TASK INSTRUCTIONS: Look in the listing below for the line that has "The height and", then return it and each following line up to and including the one with "link of the", exactly and without pictures.

DATASET CONTENT:
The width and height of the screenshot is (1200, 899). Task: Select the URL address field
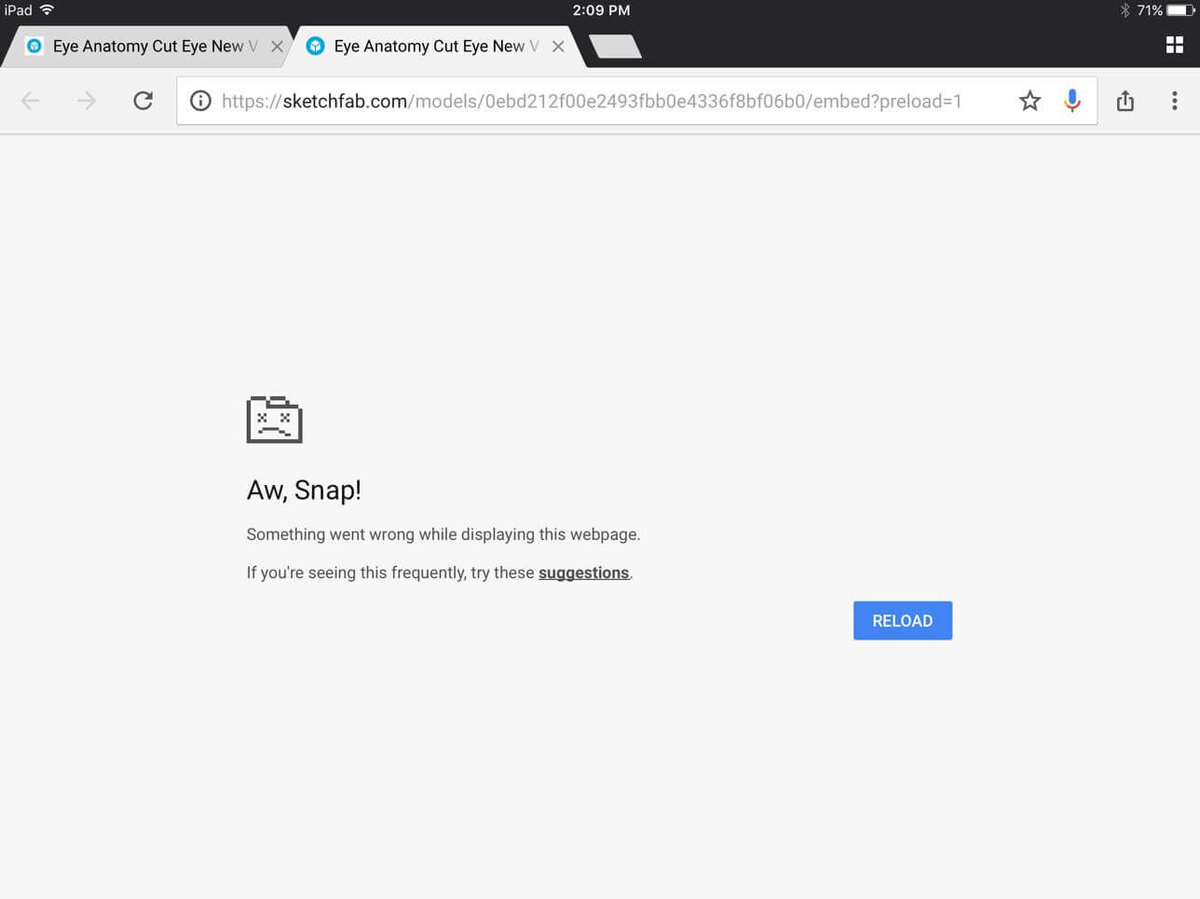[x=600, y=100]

==

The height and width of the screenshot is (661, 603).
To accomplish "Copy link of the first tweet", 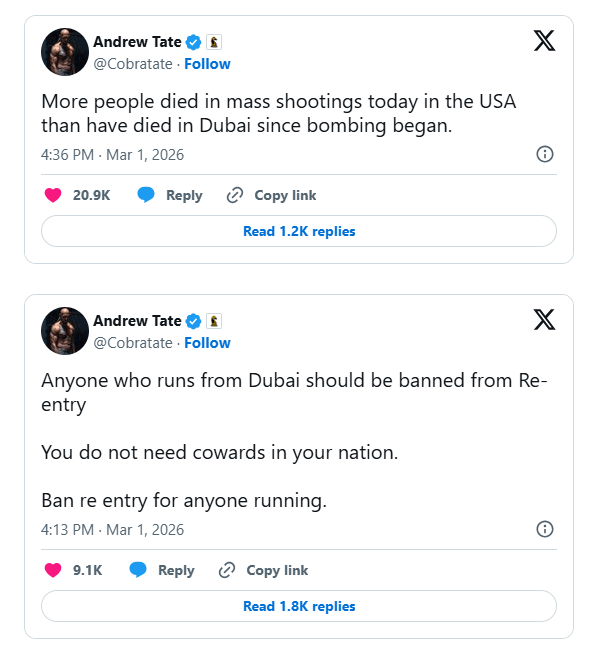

==

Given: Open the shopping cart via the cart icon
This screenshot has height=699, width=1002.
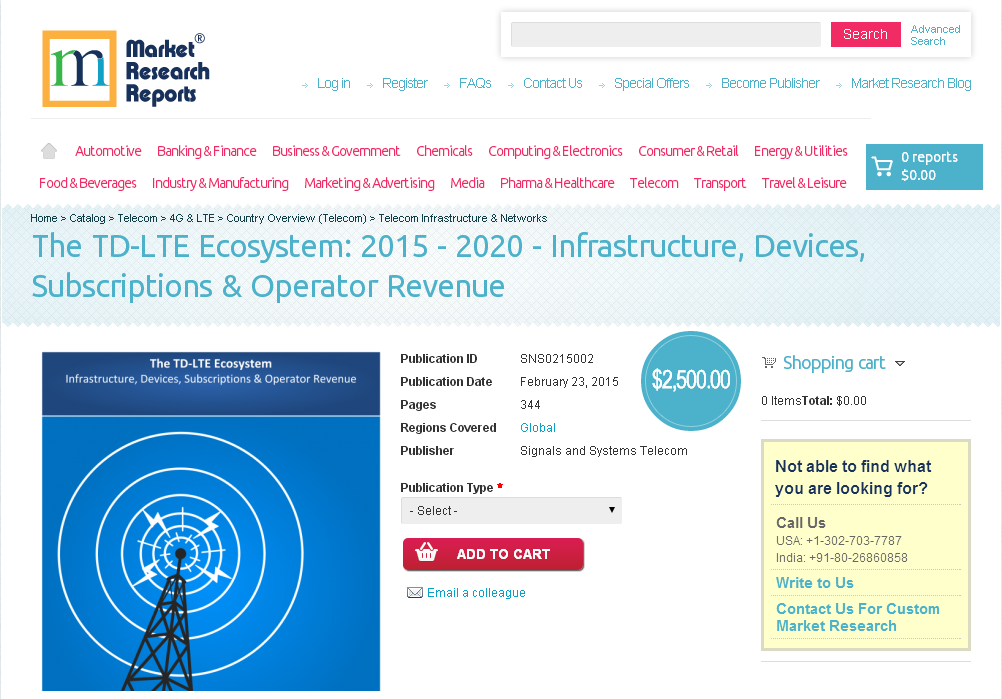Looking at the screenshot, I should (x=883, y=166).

TASK RESULT:
The height and width of the screenshot is (661, 603).
To accomplish "Copy link of the first tweet", 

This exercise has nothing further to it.